• Instructions:
#1 Answer these about the text on Staci Gruber:
(a) In what year did Gruber earn an Ed.M. from Harvard Graduate School of Education?
(b) In what year did she found the MIND program?
(c) What website is listed for her?
#2 Transcribe the part of the text on Staci Gruber that opens with the words containing "Academic background" and closes with "of cognitive performance.".

• Supplied text:

Academic background
- Alma mater: Tufts University
- Thesis: Stroop performance in schizophrenic and bipolar patients : an fMRI study (2002)
- Website: drstacigruber.com

= Staci Gruber =

Psychiatry professor

Staci Ann Gruber is a neuroscientist who works as an associate professor of psychiatry at Harvard Medical School and as director of the Cognitive and Clinical Neuroimaging Core (CCNC) and of the Marijuana Investigation for Neuroscientific Discovery (MIND) Program. She is known for her work examining substance use and psychiatric conditions using advanced neuroimaging techniques and measures of cognitive performance.

== Education and career ==
In 1991 Gruber received both a B.S. from Tufts University and a B.Mus. from the New England Conservatory of Music. In 1995 she earned an Ed.M. from Harvard Graduate School of Education. She received an M.S. from Tufts University in 2000, and in 2002 went on to earn her Ph.D. from Tufts University where she explored the Stroop effect and differential response of subregions within the cingulate cortex in patients with schizophrenia and bipolar disorder using functional MRI. As of 2022 she is an associate professor of psychiatry at Harvard Medical School and the director of the Marijuana Investigations for Neuroscientific Discovery (MIND) Program at McLean Hospital.

== Research ==
Her current research is dedicated to examining the impact of cannabis and cannabinoids on various health outcomes using comprehensive an longitudinal clinical ratings, cognitive assessments, and magnetic resonance imaging (MRI) techniques, including functional magnetic resonance imaging (fMRI), diffusion tensor imaging (DTI), and magnetic resonance spectroscopy (MRS). Her research is funded and supported by government grants, philanthropy/private donations, and industry.

Gruber's earlier work focused on the application of neurocognitive models and brain imaging to better characterize neurobiological risk factors for psychopathology; she is a co-author on some of the first published findings in patients with psychotic disorders using proton MRS and fMRI techniques. Her work in cannabis initially focused on clarifying the impact of age of onset of recreational cannabis use. Her findings demonstrated that individuals who began using cannabis earlier exhibit poorer performance on measures on cognitive performance and altered patterns of brain structure and function relative to those who began using cannabis later and relative to those who do not use cannabis. In 2014, she founded the Marijuana Investigations for Neuroscientific Discovery (MIND) program which is specifically focused on examining the specific effects of medical cannabis use. MIND examines the impact of medical cannabis using observational, longitudinal, and survey studies, as well as clinical trials of cannabinoid-based products. The Women’s Health Initiative at MIND (WHIM), a cannabis-focused women’s health research program, conducts studies related to sexual/reproductive health and disorders that disproportionately affect women as well as some transgender and non-binary individuals.

• Data for analysis:
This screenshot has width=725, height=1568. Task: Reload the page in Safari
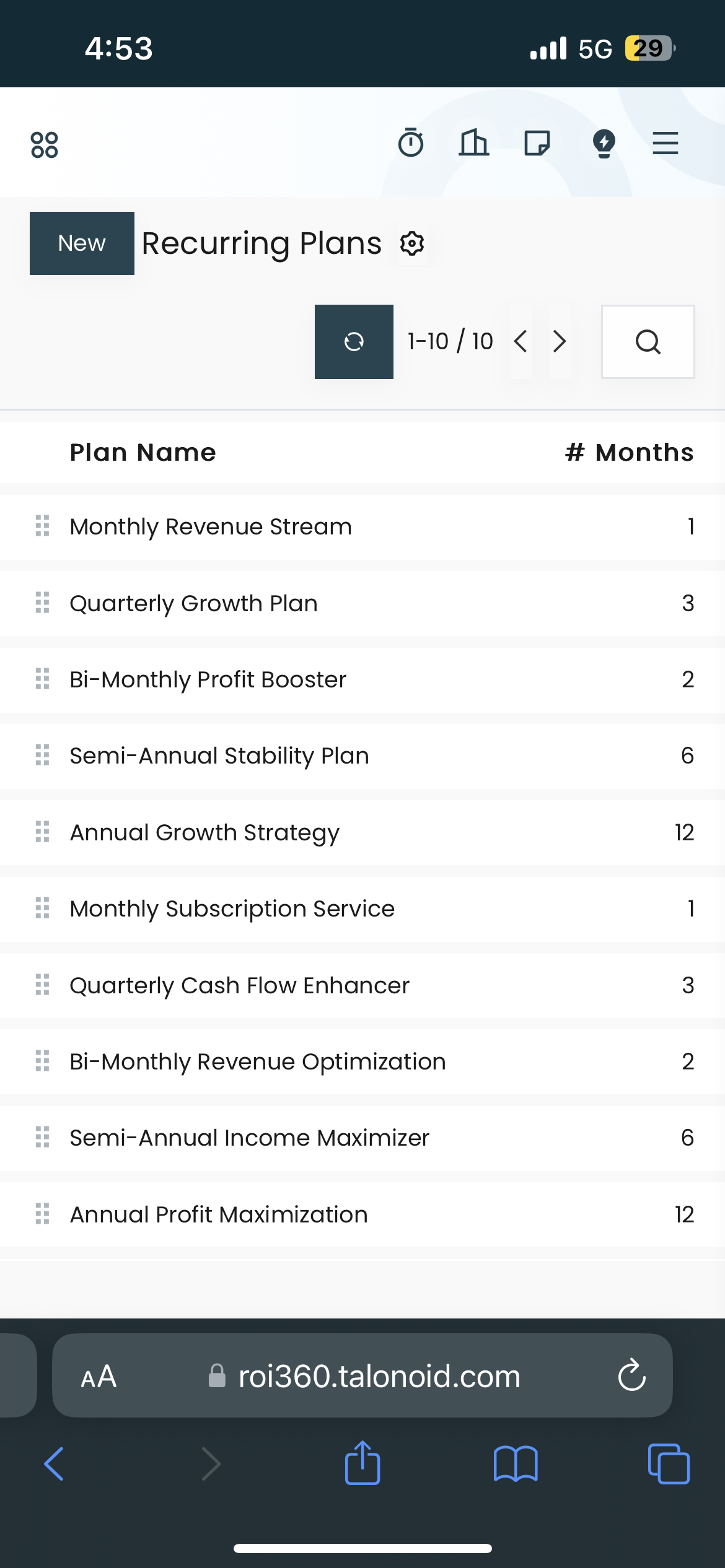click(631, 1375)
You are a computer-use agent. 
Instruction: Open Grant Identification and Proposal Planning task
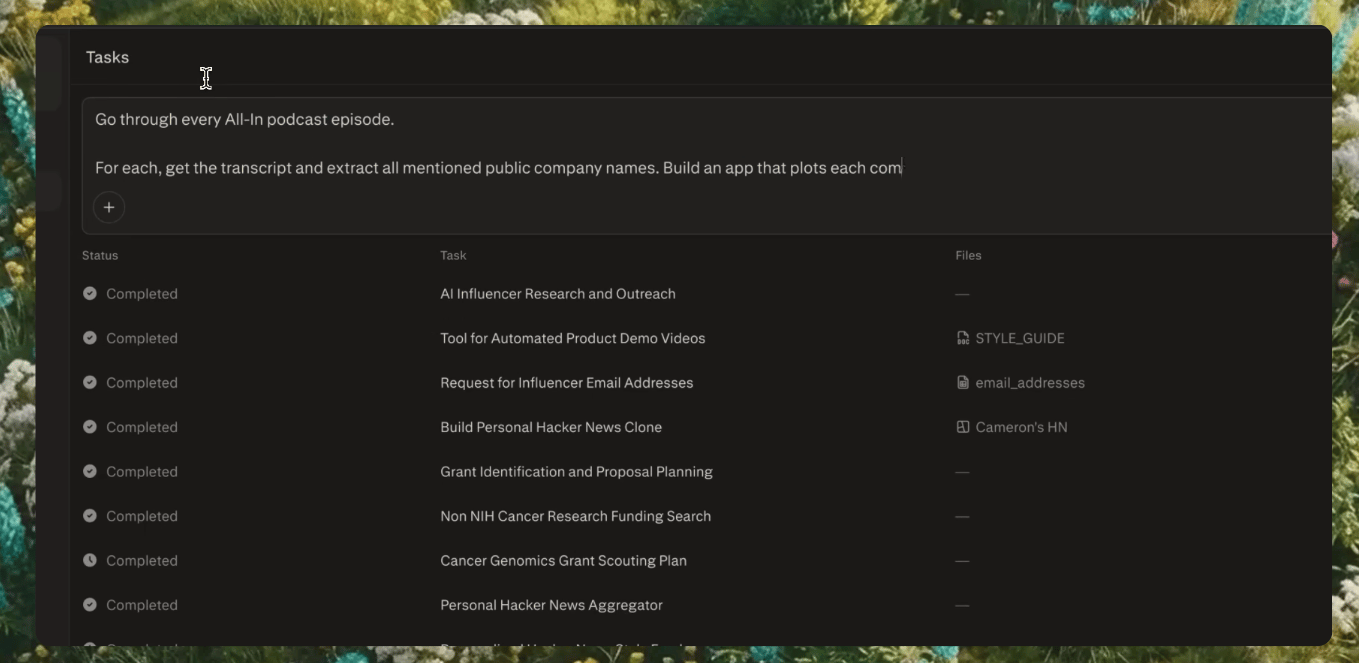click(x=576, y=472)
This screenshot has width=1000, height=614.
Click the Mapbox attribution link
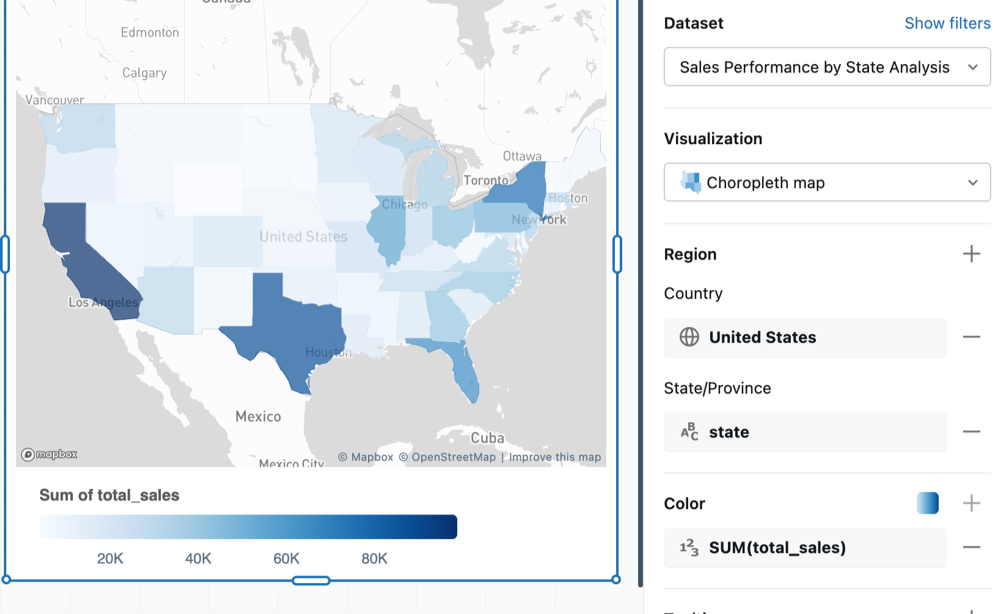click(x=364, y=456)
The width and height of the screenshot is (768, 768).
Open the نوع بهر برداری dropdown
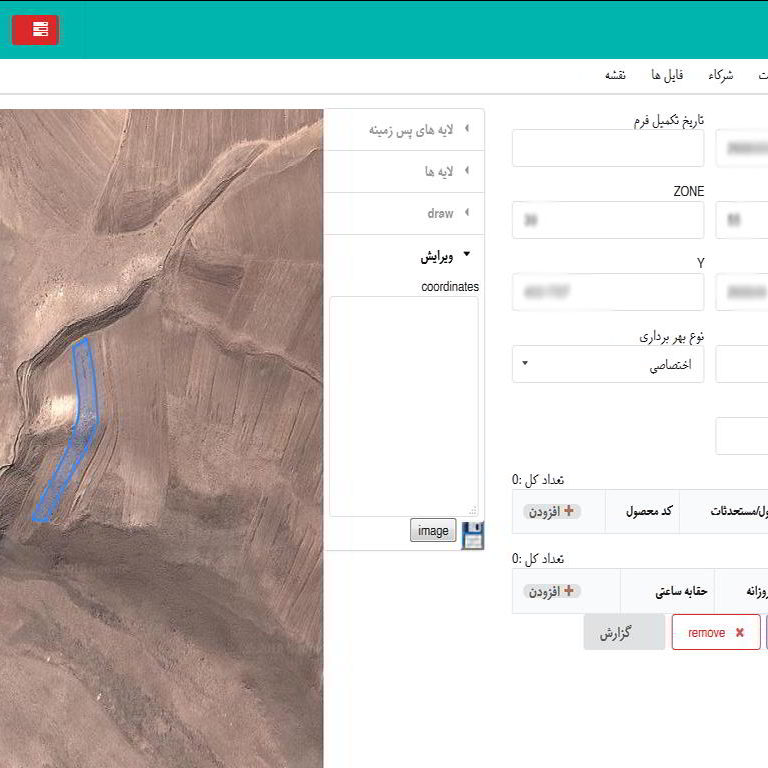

• Answer list:
#1
(a) 1995
(b) 2014
(c) drstacigruber.com

#2
Academic background
- Alma mater: Tufts University
- Thesis: Stroop performance in schizophrenic and bipolar patients : an fMRI study (2002)
- Website: drstacigruber.com

= Staci Gruber =

Psychiatry professor

Staci Ann Gruber is a neuroscientist who works as an associate professor of psychiatry at Harvard Medical School and as director of the Cognitive and Clinical Neuroimaging Core (CCNC) and of the Marijuana Investigation for Neuroscientific Discovery (MIND) Program. She is known for her work examining substance use and psychiatric conditions using advanced neuroimaging techniques and measures of cognitive performance.